Claim the $250/kWh VPP rebate (launching June 30), stack it with Illinois Shines SRECs and property tax exemptions, and earn ongoing performance payments when the grid needs your stored energy.

Switch to Time-of-Use Rates

Once the new TOU tariffs are available (June 2026), shift heavy usage — EV charging, laundry, dishwasher — to off-peak hours. Pair with a price tracking tool like Electrac to know exactly when prices are lowest.
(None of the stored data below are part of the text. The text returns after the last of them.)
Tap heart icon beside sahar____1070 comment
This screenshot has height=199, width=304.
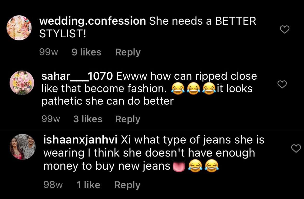(x=282, y=84)
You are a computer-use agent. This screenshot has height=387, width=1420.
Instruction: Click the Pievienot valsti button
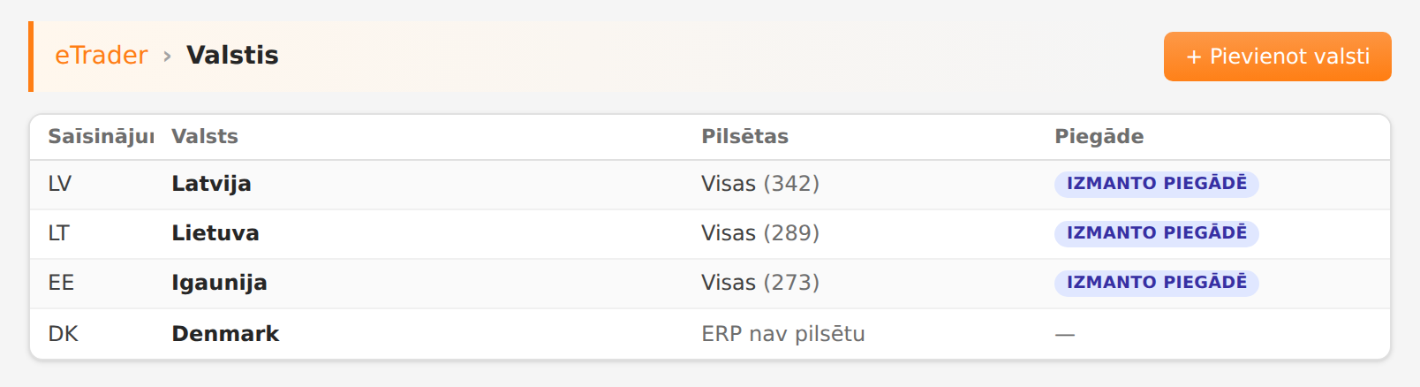tap(1277, 57)
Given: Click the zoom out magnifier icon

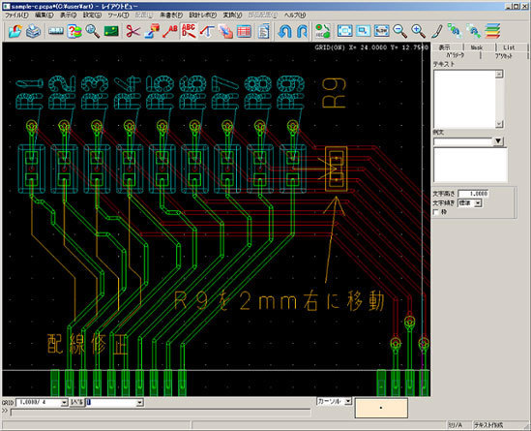Looking at the screenshot, I should pyautogui.click(x=399, y=31).
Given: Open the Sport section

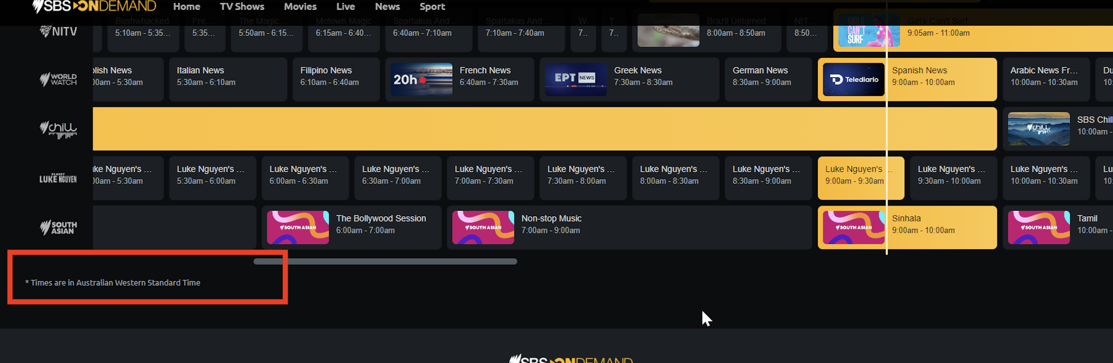Looking at the screenshot, I should 432,6.
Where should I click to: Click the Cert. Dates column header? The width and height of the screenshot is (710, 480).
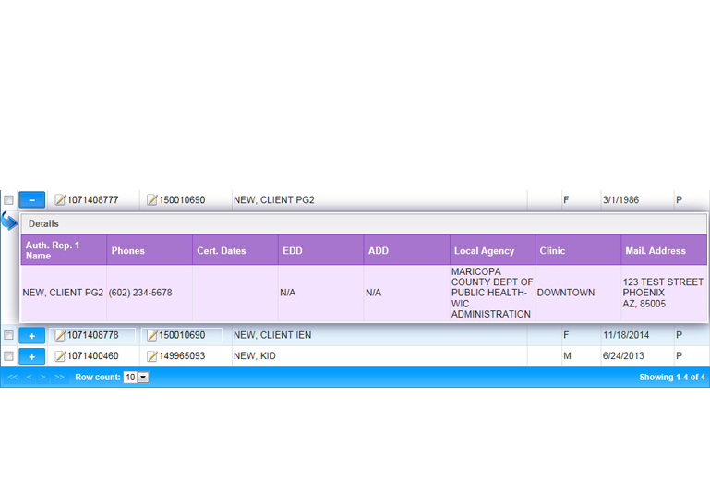[x=221, y=250]
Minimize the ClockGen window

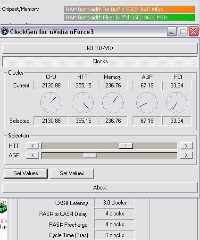[172, 32]
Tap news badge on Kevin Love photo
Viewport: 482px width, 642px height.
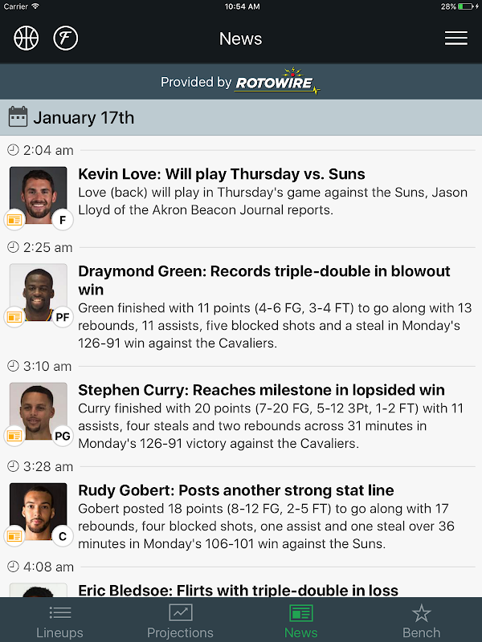(14, 220)
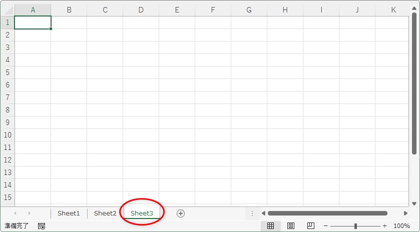Click the zoom out minus icon

325,226
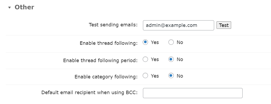This screenshot has width=271, height=104.
Task: Click the 'Enable category following:' label
Action: click(x=106, y=77)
Take Advantage of Efficiency Programs

With ComEd and Ameren ramping up efficiency spending, expect expanded rebates for insulation, smart thermostats, heat pump water heaters, and other upgrades in 2027 and beyond.

Watch the IRP Process

The first IRP (due November 2026) will shape Illinois' energy strategy for the next two decades. Public comments will be accepted — this is your chance to weigh in on how the grid evolves.

The Bottom Line

The CRGA doesn't fix Illinois' electricity affordability problem overnight. Capacity prices are still at record levels, data center demand is still growing, and delivery rates are still climbing. But the law puts real infrastructure in place — battery storage, VPPs, stronger efficiency programs, and for the first time, a long-range plan for the grid — that should start bending the cost curve within the next few years.

The provisions that matter most for your wallet start landing in June 2026. If you've been thinking about a home battery, time-of-use pricing, or just want to understand when electricity is cheapest, now is the time to start paying attention.